WARTABANJAR.COM, YANGON – Penguasa militer Myanmar telah menutup internet negara itu ketika ribuan orang bergabung dalam unjuk rasa terbesar menentang kudeta hari Senin.
Pemadaman internet hampir total berlaku dengan konektivitas turun ke 16% dari tingkat biasa, kata kelompok pemantau NetBlocks Internet Observatory.
Di kota utama, Yangon, orang banyak meneriakkan “Diktator militer, gagal, gagal; Demokrasi, menang, menang”.
Polisi dengan perisai anti huru hara telah memblokir jalan utama menuju pusat kota.
Penutupan internet terjadi beberapa jam setelah militer memblokir akses ke Twitter dan Instagram untuk menghentikan orang-orang yang bergerak untuk protes.
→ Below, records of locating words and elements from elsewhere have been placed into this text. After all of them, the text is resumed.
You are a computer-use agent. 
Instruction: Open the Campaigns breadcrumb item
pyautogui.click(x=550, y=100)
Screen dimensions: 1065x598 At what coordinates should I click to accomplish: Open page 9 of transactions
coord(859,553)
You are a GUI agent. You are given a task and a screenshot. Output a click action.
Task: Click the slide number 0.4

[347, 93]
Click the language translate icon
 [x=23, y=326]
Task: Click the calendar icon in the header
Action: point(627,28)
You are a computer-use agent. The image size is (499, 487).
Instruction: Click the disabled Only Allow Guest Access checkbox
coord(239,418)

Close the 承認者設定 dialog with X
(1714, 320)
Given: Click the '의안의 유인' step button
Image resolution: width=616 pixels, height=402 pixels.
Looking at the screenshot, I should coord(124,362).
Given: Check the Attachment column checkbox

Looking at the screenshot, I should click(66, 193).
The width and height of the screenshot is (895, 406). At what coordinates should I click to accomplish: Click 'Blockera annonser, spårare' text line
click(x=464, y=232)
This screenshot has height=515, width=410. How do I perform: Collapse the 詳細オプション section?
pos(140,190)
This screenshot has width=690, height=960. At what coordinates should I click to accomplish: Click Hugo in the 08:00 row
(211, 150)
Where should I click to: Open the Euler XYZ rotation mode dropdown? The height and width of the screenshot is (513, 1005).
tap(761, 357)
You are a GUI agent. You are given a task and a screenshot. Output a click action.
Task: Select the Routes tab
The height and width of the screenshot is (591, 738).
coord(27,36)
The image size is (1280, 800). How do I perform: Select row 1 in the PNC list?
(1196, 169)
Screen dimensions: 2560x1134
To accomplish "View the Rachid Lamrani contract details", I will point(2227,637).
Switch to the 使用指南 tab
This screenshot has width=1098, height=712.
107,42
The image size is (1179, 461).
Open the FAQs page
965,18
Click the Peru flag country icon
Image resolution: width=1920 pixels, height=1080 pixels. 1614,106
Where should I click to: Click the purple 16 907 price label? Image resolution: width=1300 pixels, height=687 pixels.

Facebook telah diblokir sehari sebelumnya.
Banyak pengguna telah menghindari pembatasan di media sosial dengan menggunakan jaringan pribadi virtual (VPN) tetapi pemadaman yang lebih umum sangat mengganggu itu.
Dilansir BBC, organisasi masyarakat sipil mendesak penyedia internet dan jaringan seluler untuk menentang perintah pemadaman internet itu, kantor berita Reuters melaporkan.
Kelompok hak asasi manusia Amnesty International menyebut penutupan itu “keji dan sembrono” dan memperingatkan itu bisa membuat orang Myanmar pada risiko pelanggaran hak asasi manusia.
Militer belum berkomentar. Itu untuk sementara memblokir akses ke internet setelah kudeta pada 1 Februari.
Reli ‘untuk generasi mendatang’
Pada Sabtu pagi, pengunjuk rasa – termasuk pekerja pabrik dan mahasiswa – menyerukan pembebasan mereka yang ditahan oleh tentara, termasuk pemimpin terpilih Aung San Suu Kyi.